* Instructions for the task *
The lines needed are those from the start of the records through the line holding "Viewport: 362px width, 440px height.", each copied exactly.

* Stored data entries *
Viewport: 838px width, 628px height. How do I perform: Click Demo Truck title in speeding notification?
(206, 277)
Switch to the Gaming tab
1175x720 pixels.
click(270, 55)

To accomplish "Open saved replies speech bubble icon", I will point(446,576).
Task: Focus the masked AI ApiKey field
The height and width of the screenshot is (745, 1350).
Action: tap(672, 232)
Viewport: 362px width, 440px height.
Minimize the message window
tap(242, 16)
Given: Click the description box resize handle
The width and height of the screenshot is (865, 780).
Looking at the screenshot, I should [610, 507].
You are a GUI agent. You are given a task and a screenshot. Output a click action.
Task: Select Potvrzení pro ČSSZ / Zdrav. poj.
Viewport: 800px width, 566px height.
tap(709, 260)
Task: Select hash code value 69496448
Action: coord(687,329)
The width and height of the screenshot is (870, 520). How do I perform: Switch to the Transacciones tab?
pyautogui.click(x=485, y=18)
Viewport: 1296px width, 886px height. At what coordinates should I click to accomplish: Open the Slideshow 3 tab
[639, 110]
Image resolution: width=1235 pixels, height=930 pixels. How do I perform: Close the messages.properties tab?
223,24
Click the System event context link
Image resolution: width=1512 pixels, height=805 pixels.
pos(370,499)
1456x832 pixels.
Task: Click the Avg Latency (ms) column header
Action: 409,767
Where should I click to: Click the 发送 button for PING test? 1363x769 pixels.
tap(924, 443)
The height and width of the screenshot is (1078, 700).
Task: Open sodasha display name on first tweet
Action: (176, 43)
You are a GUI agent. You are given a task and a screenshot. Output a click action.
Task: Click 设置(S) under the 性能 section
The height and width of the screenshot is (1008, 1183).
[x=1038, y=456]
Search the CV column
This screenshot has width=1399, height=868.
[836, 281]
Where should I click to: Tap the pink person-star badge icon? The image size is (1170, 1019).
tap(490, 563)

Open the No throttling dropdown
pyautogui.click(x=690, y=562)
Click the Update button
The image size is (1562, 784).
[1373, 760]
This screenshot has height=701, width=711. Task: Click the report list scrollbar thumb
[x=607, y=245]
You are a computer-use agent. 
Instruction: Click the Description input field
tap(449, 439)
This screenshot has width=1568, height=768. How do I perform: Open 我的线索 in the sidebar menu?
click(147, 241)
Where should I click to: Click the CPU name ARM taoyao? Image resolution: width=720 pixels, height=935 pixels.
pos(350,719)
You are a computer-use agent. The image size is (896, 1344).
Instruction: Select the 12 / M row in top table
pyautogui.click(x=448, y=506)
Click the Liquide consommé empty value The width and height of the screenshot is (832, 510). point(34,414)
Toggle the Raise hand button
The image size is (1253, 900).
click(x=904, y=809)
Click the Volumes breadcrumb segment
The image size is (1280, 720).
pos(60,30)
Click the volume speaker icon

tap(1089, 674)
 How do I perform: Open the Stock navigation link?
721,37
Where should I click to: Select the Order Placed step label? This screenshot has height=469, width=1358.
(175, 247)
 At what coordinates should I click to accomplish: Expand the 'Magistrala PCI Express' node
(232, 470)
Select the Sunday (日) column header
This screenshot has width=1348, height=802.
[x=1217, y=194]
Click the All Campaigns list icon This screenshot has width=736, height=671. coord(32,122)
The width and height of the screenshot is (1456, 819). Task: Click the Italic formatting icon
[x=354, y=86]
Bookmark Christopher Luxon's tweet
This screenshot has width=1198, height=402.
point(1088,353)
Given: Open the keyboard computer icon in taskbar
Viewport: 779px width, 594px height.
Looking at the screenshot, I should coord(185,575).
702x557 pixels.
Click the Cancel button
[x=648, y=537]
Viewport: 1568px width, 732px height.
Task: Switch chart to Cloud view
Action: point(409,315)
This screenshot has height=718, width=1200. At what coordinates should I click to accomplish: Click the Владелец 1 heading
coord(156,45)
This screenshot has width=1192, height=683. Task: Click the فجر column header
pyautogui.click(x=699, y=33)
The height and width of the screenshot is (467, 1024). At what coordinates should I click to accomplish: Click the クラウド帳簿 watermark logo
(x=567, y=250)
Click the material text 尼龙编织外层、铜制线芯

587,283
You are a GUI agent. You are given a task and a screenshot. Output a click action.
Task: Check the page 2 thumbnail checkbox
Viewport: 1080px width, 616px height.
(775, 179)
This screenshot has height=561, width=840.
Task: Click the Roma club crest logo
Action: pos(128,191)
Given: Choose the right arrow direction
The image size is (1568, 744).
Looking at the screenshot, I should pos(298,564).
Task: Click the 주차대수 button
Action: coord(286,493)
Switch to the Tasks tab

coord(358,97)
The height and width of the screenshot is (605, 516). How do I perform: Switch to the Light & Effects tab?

* Solution to this task *
Viewport: 838px width, 628px height. How do I perform: Click Demo Truck title in speeding notification?
(206, 277)
Switch to the Gaming tab
1175x720 pixels.
click(270, 55)

To accomplish "Open saved replies speech bubble icon", I will point(446,576).
Task: Focus the masked AI ApiKey field
The height and width of the screenshot is (745, 1350).
Action: tap(672, 232)
Viewport: 362px width, 440px height.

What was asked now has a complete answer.